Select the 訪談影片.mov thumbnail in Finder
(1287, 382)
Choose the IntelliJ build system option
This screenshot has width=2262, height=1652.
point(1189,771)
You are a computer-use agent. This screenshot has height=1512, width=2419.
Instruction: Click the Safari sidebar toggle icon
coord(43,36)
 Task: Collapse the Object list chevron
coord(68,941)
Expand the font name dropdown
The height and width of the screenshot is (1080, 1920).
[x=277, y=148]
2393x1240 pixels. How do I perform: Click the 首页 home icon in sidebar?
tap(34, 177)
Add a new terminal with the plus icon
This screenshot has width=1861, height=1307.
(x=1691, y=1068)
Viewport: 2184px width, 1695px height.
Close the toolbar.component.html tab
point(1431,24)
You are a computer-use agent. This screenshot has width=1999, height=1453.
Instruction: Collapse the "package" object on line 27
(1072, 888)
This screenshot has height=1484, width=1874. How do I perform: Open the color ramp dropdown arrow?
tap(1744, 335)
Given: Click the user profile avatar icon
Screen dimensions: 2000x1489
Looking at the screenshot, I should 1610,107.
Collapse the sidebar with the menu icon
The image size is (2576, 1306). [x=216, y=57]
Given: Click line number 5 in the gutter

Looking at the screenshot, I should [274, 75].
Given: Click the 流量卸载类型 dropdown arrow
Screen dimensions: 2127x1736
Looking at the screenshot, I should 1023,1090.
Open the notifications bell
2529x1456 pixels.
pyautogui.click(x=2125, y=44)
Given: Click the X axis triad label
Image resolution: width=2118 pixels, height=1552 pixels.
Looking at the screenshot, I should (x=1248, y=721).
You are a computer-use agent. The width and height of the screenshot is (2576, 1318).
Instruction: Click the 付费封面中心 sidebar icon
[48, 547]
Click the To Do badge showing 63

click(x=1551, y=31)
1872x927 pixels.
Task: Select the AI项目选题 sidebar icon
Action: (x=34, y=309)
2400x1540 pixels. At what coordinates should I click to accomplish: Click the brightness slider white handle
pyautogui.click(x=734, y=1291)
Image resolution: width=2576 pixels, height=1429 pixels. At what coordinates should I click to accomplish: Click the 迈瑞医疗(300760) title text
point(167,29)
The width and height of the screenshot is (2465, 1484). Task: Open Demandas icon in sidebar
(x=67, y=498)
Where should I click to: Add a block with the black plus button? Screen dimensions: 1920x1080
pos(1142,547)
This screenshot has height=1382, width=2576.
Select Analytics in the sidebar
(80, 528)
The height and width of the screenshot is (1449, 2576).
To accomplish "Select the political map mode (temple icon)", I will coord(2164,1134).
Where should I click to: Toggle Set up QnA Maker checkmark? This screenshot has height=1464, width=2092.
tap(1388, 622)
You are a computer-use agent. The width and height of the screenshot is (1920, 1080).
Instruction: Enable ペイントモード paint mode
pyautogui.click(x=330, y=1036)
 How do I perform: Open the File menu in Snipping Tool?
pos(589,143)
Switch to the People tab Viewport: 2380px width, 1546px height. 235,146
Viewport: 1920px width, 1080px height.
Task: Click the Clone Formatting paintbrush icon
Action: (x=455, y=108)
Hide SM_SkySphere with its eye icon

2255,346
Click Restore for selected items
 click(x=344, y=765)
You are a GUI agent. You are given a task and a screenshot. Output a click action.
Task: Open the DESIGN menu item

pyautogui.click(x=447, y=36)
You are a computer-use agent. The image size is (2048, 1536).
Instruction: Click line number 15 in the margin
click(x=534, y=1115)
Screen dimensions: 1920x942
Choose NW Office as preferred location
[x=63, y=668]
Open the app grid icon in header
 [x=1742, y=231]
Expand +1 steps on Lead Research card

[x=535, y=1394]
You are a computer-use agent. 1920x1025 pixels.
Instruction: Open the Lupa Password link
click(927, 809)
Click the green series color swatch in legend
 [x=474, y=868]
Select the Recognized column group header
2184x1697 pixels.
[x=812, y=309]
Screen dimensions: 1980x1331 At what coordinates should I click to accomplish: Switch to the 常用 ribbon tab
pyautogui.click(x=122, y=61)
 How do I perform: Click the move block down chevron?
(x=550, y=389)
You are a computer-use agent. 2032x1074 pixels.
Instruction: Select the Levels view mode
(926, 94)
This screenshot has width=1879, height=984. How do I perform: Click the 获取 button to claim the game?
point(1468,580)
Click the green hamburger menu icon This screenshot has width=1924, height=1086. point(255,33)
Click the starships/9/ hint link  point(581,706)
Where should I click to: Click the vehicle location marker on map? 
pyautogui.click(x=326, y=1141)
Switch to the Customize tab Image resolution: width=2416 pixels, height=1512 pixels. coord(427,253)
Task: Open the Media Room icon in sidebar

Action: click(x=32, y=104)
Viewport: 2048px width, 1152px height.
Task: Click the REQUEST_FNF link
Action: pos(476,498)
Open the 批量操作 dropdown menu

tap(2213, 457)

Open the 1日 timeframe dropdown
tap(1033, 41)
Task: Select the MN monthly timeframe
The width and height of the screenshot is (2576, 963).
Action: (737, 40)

● ● ● ●

* [WHAT NEEDS TO BE DONE] The records above must be retyped in full, exactly as written.

* [TASK SOLUTION]
Select the 訪談影片.mov thumbnail in Finder
(1287, 382)
Choose the IntelliJ build system option
This screenshot has width=2262, height=1652.
point(1189,771)
You are a computer-use agent. This screenshot has height=1512, width=2419.
Instruction: Click the Safari sidebar toggle icon
coord(43,36)
 Task: Collapse the Object list chevron
coord(68,941)
Expand the font name dropdown
The height and width of the screenshot is (1080, 1920).
[x=277, y=148]
2393x1240 pixels. How do I perform: Click the 首页 home icon in sidebar?
tap(34, 177)
Add a new terminal with the plus icon
This screenshot has width=1861, height=1307.
(x=1691, y=1068)
Viewport: 2184px width, 1695px height.
Close the toolbar.component.html tab
point(1431,24)
You are a computer-use agent. This screenshot has width=1999, height=1453.
Instruction: Collapse the "package" object on line 27
(1072, 888)
This screenshot has height=1484, width=1874. How do I perform: Open the color ramp dropdown arrow?
tap(1744, 335)
Given: Click the user profile avatar icon
Screen dimensions: 2000x1489
Looking at the screenshot, I should 1610,107.
Collapse the sidebar with the menu icon
The image size is (2576, 1306). [x=216, y=57]
Given: Click line number 5 in the gutter

Looking at the screenshot, I should [274, 75].
Given: Click the 流量卸载类型 dropdown arrow
Screen dimensions: 2127x1736
Looking at the screenshot, I should 1023,1090.
Open the notifications bell
2529x1456 pixels.
pyautogui.click(x=2125, y=44)
Given: Click the X axis triad label
Image resolution: width=2118 pixels, height=1552 pixels.
Looking at the screenshot, I should (x=1248, y=721).
You are a computer-use agent. The width and height of the screenshot is (2576, 1318).
Instruction: Click the 付费封面中心 sidebar icon
[48, 547]
Click the To Do badge showing 63

click(x=1551, y=31)
1872x927 pixels.
Task: Select the AI项目选题 sidebar icon
Action: (x=34, y=309)
2400x1540 pixels. At what coordinates should I click to accomplish: Click the brightness slider white handle
pyautogui.click(x=734, y=1291)
Image resolution: width=2576 pixels, height=1429 pixels. At what coordinates should I click to accomplish: Click the 迈瑞医疗(300760) title text
point(167,29)
The width and height of the screenshot is (2465, 1484). Task: Open Demandas icon in sidebar
(x=67, y=498)
Where should I click to: Add a block with the black plus button? Screen dimensions: 1920x1080
pos(1142,547)
This screenshot has height=1382, width=2576.
Select Analytics in the sidebar
(80, 528)
The height and width of the screenshot is (1449, 2576).
To accomplish "Select the political map mode (temple icon)", I will coord(2164,1134).
Where should I click to: Toggle Set up QnA Maker checkmark? This screenshot has height=1464, width=2092.
tap(1388, 622)
You are a computer-use agent. The width and height of the screenshot is (1920, 1080).
Instruction: Enable ペイントモード paint mode
pyautogui.click(x=330, y=1036)
 How do I perform: Open the File menu in Snipping Tool?
pos(589,143)
Switch to the People tab Viewport: 2380px width, 1546px height. 235,146
Viewport: 1920px width, 1080px height.
Task: Click the Clone Formatting paintbrush icon
Action: (x=455, y=108)
Hide SM_SkySphere with its eye icon

2255,346
Click Restore for selected items
 click(x=344, y=765)
You are a GUI agent. You are given a task and a screenshot. Output a click action.
Task: Open the DESIGN menu item

pyautogui.click(x=447, y=36)
You are a computer-use agent. The image size is (2048, 1536).
Instruction: Click line number 15 in the margin
click(x=534, y=1115)
Screen dimensions: 1920x942
Choose NW Office as preferred location
[x=63, y=668]
Open the app grid icon in header
 [x=1742, y=231]
Expand +1 steps on Lead Research card

[x=535, y=1394]
You are a computer-use agent. 1920x1025 pixels.
Instruction: Open the Lupa Password link
click(927, 809)
Click the green series color swatch in legend
 [x=474, y=868]
Select the Recognized column group header
2184x1697 pixels.
[x=812, y=309]
Screen dimensions: 1980x1331 At what coordinates should I click to accomplish: Switch to the 常用 ribbon tab
pyautogui.click(x=122, y=61)
 How do I perform: Click the move block down chevron?
(x=550, y=389)
You are a computer-use agent. 2032x1074 pixels.
Instruction: Select the Levels view mode
(926, 94)
This screenshot has width=1879, height=984. How do I perform: Click the 获取 button to claim the game?
point(1468,580)
Click the green hamburger menu icon This screenshot has width=1924, height=1086. point(255,33)
Click the starships/9/ hint link  point(581,706)
Where should I click to: Click the vehicle location marker on map? 
pyautogui.click(x=326, y=1141)
Switch to the Customize tab Image resolution: width=2416 pixels, height=1512 pixels. coord(427,253)
Task: Open the Media Room icon in sidebar

Action: click(x=32, y=104)
Viewport: 2048px width, 1152px height.
Task: Click the REQUEST_FNF link
Action: pos(476,498)
Open the 批量操作 dropdown menu

tap(2213, 457)

Open the 1日 timeframe dropdown
tap(1033, 41)
Task: Select the MN monthly timeframe
The width and height of the screenshot is (2576, 963).
Action: (737, 40)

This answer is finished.